RG evolution allows wave-function simplification without losing physical accuracy.

Abstract

Recent experiments have succeeded in isolating processes for which short-range correlation (SRC) physics is dominant and well accounted for by SRC phenomenology. But an alternative and compelling picture emerges from renormalization group (RG) evolution to low RG resolution. At high RG resolution, SRCs are identified as components in the nuclear wave function with relative pair momenta greater than the Fermi momentum. Scale separation results in wave-function factorization that can be exploited with phenomenologies such as the generalized contact formalism or the low-order correlation operator approximation. Evolution to lower resolution shifts SRC physics from nuclear structure to the reaction operators without changing the measured observables. We show how the features of SRC phenomenology manifested at high RG resolution are cleanly identified at low RG resolution using simple two-body operators and local-density approximations with uncorrelated wave functions, all of which can be systematically generalized.
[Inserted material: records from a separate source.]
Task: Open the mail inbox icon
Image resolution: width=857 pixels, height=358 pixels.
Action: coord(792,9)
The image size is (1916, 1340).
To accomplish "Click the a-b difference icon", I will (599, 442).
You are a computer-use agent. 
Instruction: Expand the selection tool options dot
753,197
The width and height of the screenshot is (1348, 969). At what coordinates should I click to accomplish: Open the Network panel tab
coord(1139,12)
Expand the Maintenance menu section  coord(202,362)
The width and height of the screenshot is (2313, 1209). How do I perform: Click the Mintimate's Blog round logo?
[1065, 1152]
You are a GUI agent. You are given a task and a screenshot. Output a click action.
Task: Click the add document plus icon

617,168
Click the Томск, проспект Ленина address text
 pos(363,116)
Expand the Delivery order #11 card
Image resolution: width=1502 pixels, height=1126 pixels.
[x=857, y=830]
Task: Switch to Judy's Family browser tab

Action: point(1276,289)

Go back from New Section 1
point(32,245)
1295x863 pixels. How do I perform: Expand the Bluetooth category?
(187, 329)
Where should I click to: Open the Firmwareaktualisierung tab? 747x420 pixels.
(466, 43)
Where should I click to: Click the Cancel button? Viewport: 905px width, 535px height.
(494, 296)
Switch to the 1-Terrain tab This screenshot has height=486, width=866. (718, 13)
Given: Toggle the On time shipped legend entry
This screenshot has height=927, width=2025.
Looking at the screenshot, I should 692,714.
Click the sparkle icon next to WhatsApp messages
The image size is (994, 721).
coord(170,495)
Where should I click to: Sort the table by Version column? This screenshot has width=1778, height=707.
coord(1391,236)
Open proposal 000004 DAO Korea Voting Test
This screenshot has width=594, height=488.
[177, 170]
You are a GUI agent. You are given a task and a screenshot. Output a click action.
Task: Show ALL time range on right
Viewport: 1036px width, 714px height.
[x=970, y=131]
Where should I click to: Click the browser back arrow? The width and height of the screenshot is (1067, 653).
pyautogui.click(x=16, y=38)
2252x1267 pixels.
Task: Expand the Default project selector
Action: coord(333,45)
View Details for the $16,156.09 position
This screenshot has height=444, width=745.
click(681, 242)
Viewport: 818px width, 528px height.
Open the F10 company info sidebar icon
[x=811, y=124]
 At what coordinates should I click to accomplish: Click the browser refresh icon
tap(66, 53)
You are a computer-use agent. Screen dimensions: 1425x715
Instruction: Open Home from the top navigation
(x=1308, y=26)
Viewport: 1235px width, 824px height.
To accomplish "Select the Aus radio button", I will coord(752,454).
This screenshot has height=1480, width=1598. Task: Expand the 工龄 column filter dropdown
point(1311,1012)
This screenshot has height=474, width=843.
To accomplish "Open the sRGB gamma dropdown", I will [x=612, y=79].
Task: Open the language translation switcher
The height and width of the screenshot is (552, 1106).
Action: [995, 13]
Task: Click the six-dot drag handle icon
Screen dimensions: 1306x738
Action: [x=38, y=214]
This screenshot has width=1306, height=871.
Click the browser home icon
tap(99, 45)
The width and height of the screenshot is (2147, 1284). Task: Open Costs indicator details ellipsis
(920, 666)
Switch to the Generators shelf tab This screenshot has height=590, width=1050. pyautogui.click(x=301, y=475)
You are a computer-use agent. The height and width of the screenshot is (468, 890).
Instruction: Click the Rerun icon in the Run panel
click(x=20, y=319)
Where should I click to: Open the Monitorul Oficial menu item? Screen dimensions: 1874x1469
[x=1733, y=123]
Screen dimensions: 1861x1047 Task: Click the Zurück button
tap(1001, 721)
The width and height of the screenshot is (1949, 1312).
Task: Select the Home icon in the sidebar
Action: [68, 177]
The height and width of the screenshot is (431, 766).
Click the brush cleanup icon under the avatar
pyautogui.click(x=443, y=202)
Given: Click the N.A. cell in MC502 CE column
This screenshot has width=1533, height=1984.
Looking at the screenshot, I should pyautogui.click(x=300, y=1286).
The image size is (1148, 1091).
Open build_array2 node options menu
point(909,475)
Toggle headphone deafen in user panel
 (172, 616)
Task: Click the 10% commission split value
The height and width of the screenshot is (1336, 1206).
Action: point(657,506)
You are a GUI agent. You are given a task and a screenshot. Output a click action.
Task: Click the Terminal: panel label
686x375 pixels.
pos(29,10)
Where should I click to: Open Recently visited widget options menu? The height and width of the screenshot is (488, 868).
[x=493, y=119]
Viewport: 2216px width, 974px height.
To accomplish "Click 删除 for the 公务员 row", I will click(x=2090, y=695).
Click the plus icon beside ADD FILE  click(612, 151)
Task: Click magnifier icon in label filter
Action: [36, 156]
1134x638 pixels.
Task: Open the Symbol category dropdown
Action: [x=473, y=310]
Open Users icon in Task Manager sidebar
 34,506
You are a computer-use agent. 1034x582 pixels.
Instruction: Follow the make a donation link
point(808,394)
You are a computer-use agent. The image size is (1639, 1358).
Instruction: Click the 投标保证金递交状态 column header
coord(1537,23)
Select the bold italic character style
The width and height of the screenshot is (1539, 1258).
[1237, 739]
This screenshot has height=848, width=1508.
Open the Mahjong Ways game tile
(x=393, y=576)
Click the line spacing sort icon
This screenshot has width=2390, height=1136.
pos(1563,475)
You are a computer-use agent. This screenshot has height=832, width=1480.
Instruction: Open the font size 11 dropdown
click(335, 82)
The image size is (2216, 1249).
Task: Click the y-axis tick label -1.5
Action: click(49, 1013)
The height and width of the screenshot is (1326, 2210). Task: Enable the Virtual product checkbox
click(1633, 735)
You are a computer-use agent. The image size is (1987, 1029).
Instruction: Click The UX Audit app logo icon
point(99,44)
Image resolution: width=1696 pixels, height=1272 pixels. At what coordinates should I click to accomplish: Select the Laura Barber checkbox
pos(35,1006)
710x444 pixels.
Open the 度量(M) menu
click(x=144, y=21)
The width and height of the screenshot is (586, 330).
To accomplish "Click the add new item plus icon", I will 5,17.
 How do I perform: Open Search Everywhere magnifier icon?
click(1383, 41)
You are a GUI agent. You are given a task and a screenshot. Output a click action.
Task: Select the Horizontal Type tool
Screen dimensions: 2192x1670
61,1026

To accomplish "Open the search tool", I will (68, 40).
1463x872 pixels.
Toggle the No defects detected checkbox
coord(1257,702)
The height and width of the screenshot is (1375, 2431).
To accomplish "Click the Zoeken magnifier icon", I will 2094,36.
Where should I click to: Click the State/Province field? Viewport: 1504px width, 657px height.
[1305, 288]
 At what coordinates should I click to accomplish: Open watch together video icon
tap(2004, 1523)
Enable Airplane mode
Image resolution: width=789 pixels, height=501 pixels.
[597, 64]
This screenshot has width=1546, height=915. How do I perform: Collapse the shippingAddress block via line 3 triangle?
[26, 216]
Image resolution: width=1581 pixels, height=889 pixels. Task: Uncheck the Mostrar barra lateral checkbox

We verify that the experimental consequences to date follow directly at low resolution from well-established properties of nucleon-nucleon interactions such as the tensor force. Thus the RG reconciles the contrasting pictures of the same experiment and shows how to get correct results using wave functions without SRC components. Our demonstration has implications for the analysis of knock-out reactions for which SRC physics is not cleanly isolated.